Computer Vision MT25, Unsupervised computer vision


Flashcards

@State the general setup of an unsupervised learning task.

  • Dataset $\mathcal D = \{x _ i \mid 1 \le i \le N\}$, inputs only
  • Dataset is split into training / validation $\mathcal D = \mathcal D _ T \sqcup \mathcal D _ V$
  • We aim to learn some $f$ which will be useful for a downstream task (e.g. assigning clusters)
  • We have some downstream task $T = \{(\chi _ i, \nu _ i) \mid 1 \le i \le M \}$ (e.g. classification)

In unsupervised learning, we have:

  • Dataset $\mathcal D = \{x _ i \mid 1 \le i \le N\}$, inputs only
  • Dataset is split into training / validation $\mathcal D = \mathcal D _ T \sqcup \mathcal D _ V$
  • We aim to learn some $f$ which will be useful for a downstream task (e.g. assigning clusters)
  • We have some downstream task $T = \{(\chi _ i, \nu _ i) \mid 1 \le i \le M \}$ (e.g. classification)

In order to find a useful $f$, we aim to find some learning signal that means $f$ incorporates some useful priors.

@State 7 techniques with a brief explanation that can be used to find a useful learning signal.

  1. Recovery: Let $M$ be some transformation. Train $f$ to undo $M$, i.e. so that $f(M(x)) \approx x$.
  2. Bottleneck: Let $g$ be a function from some restricted class (e.g. a low-dimensional encoder). Train $f$ to recover $x$ from $g(x)$, i.e. so that $f(g(x)) \approx x$.
  3. Dataset: E.g. using patches of an image and unrelated patches from the dataset to learn unsupervised image representations.
  4. Invariance: Make sure $f$ is (approximately) invariant under some class of transformations to the input, so that $f(\pi(x)) \approx f(x)$.
  5. Equivariance: Make sure $f$ is (approximately) equivariant under some class of transformations to the input, so that $f(\pi(x)) \approx \pi'(f(x))$.
  6. Transformation estimation: Given a transformed input $x$, estimate the transformation: $f(\pi(x, \theta)) \approx \theta$
  7. Generative: Learn to generate samples from the dataset.

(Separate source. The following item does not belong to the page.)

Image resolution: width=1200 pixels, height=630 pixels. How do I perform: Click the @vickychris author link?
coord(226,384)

@State some ways an image could be corrupted in a way that an unsupervised learning algorithm could learn to recover the original image:

  • Noise (i.e. $f$ learns denoising)
  • Occlusion (i.e. $f$ learns inpainting)
  • Grayscale

@State some requirements you could put in the middle of this bottleneck setup.

  • Low dimensional
  • Sparse
  • Activations from a dictionary

What is the context prediction task?

Given two patches from an image, determine the spatial relationship between the two patches.

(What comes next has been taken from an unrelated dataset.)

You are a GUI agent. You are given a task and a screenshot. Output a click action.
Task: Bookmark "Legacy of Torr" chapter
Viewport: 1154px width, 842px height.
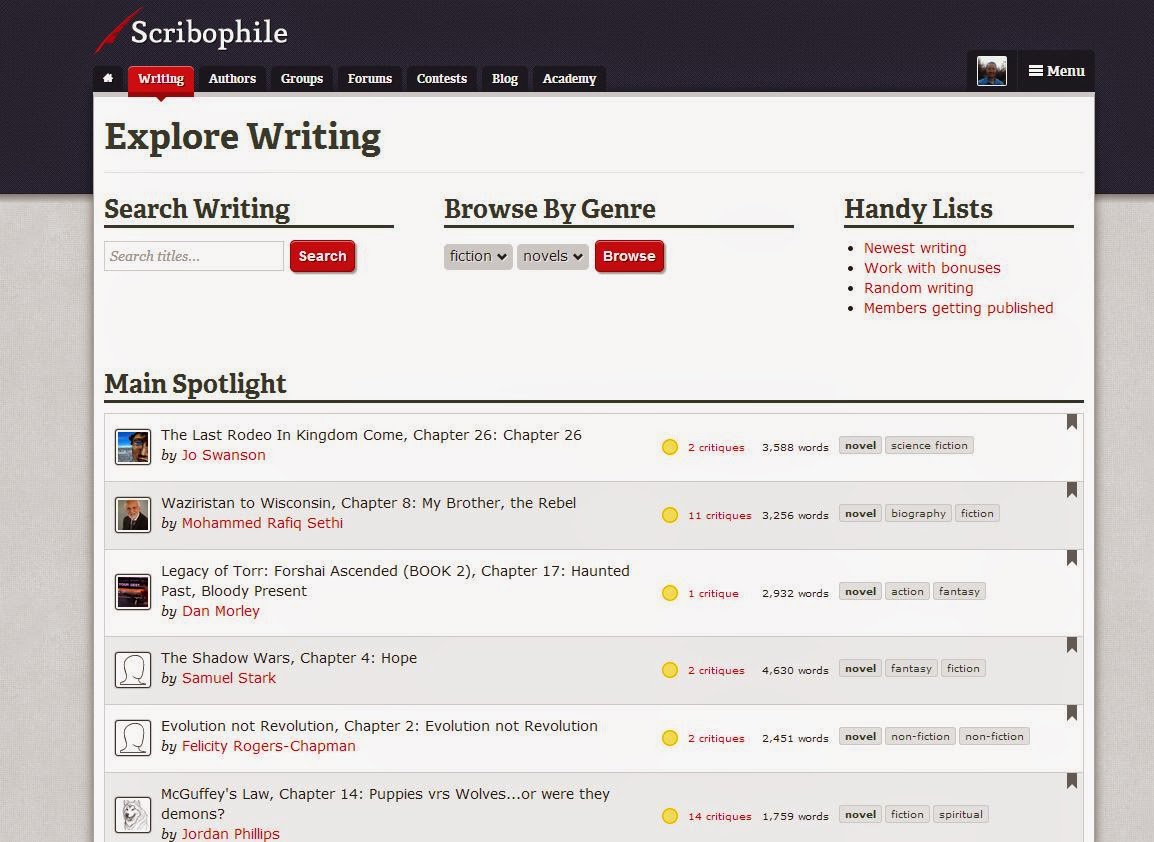click(x=1071, y=559)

@Describe and @visualise the DINO architecture for unsupervised learning of image representations.

  • Student network and teacher network, both with the same architecture
  • These networks are randomly initialised
  • Each input $x$ is split into two components
    • $x _ 1$ for the student network, a random crop or transformation of the full input
    • $x _ 2$, the full input
  • The output probability distributions are compared via cross-entropy loss and gradient descent optimises the parameters of the student
  • The teacher’s parameters are an exponentially weighted moving average of the student

A rough sketch of the DINO architecture is as follows:

  • Student network and teacher network, both with the same architecture
  • These networks are randomly initialised
  • Each input $x$ is split into two components
    • $x _ 1$ for the student network, a random crop or transformation of the full input
    • $x _ 2$, the full input
  • The output probability distributions (possibly after the teachers logits are centred) are compared via cross-entropy loss and gradient descent optimises the parameters of the student
  • The teacher’s parameters are an exponentially weighted moving average of the student

What’s the intuition behind why the student receives only a random transformation or crop of the original input?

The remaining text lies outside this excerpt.